Thursday, July 31, 2014

The Future of eMarkets for Enterprise Compute Workloads

The industry is coalescing around standard design and run time platforms for next generation software applications.  These cloud-based platforms promise to deliver true workload portability across hypervisor options and private/public cloud compute capacity.  Once workload portability becomes a reality, variable workload pricing is the logical next step and markets for transacting workload capacity will follow.

It stands to reason that e-markets for workload pricing will emerge no different than markets today for securities, foreign exchange, and power (energy).  Enterprises will seek and are procuring fixed and variable capacity to run workloads, acquiring that capacity from internal IT or the public domain.  It also stands to reason if a cash/spot market has been established, a futures (and options) market will also evolve, providing enterprises with the ability to buy (or acquire the option to transact) technology capacity at future points in time.  These two markets will make enterprise technology far more economically efficient than it is today. 

Current generation outsourcers like HP, CSC, and Accenture will shift their models from building all of their capacity (and increasing that capacity in step-wise fashion) to owning a fixed portion (for certain workload types) of their capacity and acquiring variable (or all) capacity in the spot and futures markets.  Today’s service providers (e.g., Verizon, ATT, and Rackspace) will compete (via commodity hardware) with or resell web-scale capacity (from the likes of Amazon, Google, and Microsoft) to both outsourcers and large enterprises.  The web-scale providers will become wholesalers of compute capacity but will also sell direct. 

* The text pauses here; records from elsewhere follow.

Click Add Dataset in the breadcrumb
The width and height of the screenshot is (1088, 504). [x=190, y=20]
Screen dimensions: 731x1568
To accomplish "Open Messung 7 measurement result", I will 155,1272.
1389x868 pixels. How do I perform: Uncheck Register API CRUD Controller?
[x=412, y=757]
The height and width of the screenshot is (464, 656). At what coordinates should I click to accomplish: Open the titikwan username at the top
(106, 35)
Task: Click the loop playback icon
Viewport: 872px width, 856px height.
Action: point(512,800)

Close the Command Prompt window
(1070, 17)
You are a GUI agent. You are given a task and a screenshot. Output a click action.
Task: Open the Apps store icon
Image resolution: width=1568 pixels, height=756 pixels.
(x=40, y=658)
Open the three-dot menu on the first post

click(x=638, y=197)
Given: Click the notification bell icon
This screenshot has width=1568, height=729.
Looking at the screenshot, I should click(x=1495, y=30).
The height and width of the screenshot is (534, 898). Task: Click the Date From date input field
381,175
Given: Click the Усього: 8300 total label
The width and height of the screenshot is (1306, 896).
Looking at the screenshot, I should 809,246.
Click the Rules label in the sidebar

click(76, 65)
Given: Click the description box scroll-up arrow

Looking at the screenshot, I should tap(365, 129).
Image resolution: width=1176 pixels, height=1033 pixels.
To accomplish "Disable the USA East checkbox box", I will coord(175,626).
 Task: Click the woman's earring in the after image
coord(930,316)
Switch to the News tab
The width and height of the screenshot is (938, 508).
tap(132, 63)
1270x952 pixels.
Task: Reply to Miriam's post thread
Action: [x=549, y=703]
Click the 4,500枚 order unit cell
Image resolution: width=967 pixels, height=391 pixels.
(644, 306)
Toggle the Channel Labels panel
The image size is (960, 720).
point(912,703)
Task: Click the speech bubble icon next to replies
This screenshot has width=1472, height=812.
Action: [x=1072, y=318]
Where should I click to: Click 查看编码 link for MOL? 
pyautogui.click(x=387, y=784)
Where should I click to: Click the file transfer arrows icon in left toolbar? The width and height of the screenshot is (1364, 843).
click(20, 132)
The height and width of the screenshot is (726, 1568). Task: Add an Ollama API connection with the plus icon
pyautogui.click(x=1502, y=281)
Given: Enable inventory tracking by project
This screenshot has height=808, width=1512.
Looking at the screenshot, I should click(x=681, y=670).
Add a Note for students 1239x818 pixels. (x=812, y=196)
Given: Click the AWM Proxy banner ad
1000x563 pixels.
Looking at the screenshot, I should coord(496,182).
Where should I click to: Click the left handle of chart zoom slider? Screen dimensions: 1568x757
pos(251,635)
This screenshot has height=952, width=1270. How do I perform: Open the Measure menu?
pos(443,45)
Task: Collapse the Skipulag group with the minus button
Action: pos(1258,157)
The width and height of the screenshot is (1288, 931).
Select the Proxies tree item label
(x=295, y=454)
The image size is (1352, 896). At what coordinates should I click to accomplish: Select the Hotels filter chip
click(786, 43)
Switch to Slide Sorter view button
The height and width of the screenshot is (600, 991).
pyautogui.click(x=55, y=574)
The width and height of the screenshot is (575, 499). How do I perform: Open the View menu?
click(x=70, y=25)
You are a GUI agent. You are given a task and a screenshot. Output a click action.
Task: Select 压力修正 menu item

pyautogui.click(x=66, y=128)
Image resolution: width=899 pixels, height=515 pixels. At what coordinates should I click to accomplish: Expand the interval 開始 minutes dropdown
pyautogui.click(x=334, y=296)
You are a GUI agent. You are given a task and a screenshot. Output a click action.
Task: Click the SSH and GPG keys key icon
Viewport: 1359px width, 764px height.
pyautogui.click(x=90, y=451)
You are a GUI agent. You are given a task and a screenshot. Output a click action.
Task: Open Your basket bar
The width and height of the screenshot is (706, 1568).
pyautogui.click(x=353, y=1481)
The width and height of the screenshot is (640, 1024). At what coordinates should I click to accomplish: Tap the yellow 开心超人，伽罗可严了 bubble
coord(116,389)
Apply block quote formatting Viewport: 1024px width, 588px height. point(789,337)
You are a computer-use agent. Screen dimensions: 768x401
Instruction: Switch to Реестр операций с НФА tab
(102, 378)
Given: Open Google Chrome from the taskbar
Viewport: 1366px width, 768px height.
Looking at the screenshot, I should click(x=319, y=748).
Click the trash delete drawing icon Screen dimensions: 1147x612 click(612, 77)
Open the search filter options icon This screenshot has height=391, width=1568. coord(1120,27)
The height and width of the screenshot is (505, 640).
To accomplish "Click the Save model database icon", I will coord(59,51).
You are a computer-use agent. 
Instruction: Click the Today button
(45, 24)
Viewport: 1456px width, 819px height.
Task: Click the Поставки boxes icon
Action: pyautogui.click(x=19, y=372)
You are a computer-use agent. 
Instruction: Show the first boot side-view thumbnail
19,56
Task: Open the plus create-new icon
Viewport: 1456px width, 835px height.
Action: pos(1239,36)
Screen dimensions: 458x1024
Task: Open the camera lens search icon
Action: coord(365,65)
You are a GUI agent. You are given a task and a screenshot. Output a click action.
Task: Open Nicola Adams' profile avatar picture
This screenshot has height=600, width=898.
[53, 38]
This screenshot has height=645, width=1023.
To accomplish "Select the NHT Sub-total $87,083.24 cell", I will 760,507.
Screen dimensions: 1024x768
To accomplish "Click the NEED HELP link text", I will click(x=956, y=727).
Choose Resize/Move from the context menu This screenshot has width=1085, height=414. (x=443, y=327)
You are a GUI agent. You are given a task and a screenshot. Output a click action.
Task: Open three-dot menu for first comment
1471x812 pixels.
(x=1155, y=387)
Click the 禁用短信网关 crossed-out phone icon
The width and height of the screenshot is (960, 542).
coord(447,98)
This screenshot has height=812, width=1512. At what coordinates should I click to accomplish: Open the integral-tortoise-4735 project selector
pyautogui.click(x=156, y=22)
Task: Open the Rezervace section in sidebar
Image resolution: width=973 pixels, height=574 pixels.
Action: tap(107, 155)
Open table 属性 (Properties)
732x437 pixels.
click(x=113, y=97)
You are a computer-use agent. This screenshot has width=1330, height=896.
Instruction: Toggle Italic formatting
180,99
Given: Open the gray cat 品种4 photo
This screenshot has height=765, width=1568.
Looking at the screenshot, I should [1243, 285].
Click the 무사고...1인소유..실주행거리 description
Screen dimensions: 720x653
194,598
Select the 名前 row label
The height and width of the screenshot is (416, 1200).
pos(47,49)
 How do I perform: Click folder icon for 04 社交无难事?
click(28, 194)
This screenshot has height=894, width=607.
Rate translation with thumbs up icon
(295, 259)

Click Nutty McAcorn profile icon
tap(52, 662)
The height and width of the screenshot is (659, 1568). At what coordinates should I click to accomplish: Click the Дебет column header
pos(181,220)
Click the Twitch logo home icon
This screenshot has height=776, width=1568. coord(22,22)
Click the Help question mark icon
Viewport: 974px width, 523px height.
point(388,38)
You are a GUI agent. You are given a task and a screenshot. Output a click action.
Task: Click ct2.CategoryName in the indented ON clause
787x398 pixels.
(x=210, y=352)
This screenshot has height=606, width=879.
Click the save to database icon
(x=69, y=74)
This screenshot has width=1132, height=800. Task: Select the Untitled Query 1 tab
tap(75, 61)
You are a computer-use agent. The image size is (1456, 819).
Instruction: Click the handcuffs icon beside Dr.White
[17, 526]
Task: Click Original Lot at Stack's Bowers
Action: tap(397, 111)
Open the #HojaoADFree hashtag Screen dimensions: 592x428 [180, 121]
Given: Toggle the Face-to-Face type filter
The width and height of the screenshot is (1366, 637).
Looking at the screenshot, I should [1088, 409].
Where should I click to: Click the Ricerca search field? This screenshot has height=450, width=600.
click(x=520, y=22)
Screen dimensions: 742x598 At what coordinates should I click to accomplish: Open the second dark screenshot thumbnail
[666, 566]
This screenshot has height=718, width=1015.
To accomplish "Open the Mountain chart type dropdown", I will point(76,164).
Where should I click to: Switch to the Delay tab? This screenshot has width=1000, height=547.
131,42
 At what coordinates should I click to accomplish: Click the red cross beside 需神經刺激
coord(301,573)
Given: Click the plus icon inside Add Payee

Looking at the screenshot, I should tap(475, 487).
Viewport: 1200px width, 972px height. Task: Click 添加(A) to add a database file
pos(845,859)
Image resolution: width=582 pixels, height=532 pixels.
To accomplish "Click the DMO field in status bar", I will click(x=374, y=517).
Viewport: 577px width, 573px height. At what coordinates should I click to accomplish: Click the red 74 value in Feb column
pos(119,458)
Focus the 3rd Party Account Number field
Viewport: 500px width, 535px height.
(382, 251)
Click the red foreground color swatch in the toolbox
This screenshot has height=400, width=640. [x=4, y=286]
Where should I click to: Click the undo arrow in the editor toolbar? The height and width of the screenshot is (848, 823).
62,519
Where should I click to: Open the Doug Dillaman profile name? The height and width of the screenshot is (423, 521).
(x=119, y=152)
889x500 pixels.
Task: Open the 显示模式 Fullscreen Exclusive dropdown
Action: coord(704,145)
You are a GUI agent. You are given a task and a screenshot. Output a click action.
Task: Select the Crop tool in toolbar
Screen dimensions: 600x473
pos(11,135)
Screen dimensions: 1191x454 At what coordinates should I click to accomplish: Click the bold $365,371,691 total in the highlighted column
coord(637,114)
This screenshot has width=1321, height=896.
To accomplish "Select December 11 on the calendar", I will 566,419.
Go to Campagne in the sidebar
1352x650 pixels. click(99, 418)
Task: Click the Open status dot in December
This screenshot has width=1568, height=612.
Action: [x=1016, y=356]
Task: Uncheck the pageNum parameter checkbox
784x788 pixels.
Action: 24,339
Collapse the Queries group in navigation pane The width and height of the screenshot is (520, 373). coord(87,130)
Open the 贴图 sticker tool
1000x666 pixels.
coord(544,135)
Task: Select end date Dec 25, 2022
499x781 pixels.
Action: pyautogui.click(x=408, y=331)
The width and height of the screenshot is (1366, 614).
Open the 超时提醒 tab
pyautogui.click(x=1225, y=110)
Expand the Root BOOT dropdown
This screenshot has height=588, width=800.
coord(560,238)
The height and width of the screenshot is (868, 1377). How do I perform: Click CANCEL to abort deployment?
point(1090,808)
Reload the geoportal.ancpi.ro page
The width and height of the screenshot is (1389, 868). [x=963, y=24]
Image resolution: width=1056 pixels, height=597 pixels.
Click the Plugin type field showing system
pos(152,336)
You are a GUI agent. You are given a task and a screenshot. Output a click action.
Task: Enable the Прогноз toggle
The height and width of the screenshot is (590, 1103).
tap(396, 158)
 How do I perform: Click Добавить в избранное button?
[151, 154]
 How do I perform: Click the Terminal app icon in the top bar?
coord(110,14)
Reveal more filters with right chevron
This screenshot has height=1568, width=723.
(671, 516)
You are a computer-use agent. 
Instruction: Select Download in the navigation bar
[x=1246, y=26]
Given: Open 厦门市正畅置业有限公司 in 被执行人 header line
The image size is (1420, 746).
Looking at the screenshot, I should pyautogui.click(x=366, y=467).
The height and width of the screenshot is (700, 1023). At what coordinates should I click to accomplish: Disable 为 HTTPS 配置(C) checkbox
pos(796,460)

This development will result in the integration of fixed internal private capacity with variable external public capacity.  Enterprise IT will be challenged by their business users to optimize technology utilization by workload profile.  And, as workload portability becomes a reality, firms will need to balance the fixed/variable component.  IT risk managers will adopt hedging strategies for technology capacity acquisition.  And the logical evolution of that hedge is a futures/options market for technology capacity.

A Short History

Legacy workload processing was built around acquiring fixed capacities of technology (compute, storage, and network).  That same legacy workload processing had minimal pricing variability.  Enterprise IT bought/built capacity and charged it back to business to recover costs.  The emergence of faster and more flexible technology capacity provisioning, with more transparent (and variable) pricing, has had significant appeal to the business.  Capacity providers like Amazon Web Services and SaaS providers like Salesforce.com have emerged as attractive alternatives for variable or dynamic compute provisioning, application delivery, and pricing.

The Emergence of the Cloud

Cloud computing has created internal and public resource pools of technology capacity (private and public clouds).  Enterprises need the ability to transact workloads on a fixed and variable cost basis.  While workloads can be profiled, to date they are not truly fungible (company A reporting workload is NOT identical to company B reporting workload).  On the other hand, technology capacity is fungible (fixed amount of compute capacity for a finite duration).  Regulatory and legal requirements limit the ability of enterprises today to move workloads to alternative compute capacity venues.  Security and network concerns have also constrained production workload outsourcing.

Enterprise workloads today are designed for a specific technology capacity and specification.  Workload portability (brokering) has been challenged by the inability to move workloads (internally or externally) across fixed or variable technology capacity boundaries.  Technology capacity is pooling around internal (private) and public (cloud service providers) venues.  Public cloud services are offered by the likes of Amazon, IBM, Rackspace, Microsoft, VMware, and Google.  Enterprises want the ability to process workloads in the most efficient manner.  Finally, workload efficiency is influenced by a number of factors including size, performance demands, security requirements, and network transfer rates.

The X Factor

Workload portability is an aspirational statement.  Significant obstacles have existed which challenge this aspiration.  Technologies like BOSH from the CloudFoundry project change the rules of the game.  BOSH allows an operations team to describe the entire software stack (from OS to software packages to processes) and then permits the team to change the configuration to permit horizontal scaling.  And any of these changes can be deployed to a running system.  The implications for workload cost optimization are staggering.  This capability will theoretically permit real-time, in-flight workload portability and migration.  An enterprise could start a process in-house and then finish it at Rackspace.

Market Reality Check

Large enterprises are moving to second and third generation private clouds.  These clouds may be built around converged or hyper-converged infrastructure – built or bought.  Capacity, confidentiality, and complexity are the factors that will influence decisions around public or private.  Firms will mature their private/public cloud strategies and experience, and will then look to optimize.  Once true workload portability is a reality, price discovery will start as a bilateral process.  And once that matures, it will move to a multi-lateral process.  Enterprises will conduct reverse auctions to obtain time/price/size capacity.  Concepts such as market continuity and access, order flow, liquidity, trading costs, pricing dynamics, and transparency will all emerge in the market for transacting a compute asset.  The estimated timeframe for this evolution is 2-4 years.  Compute capacity (server, storage, and network) will emerge as a fungible, tradable asset.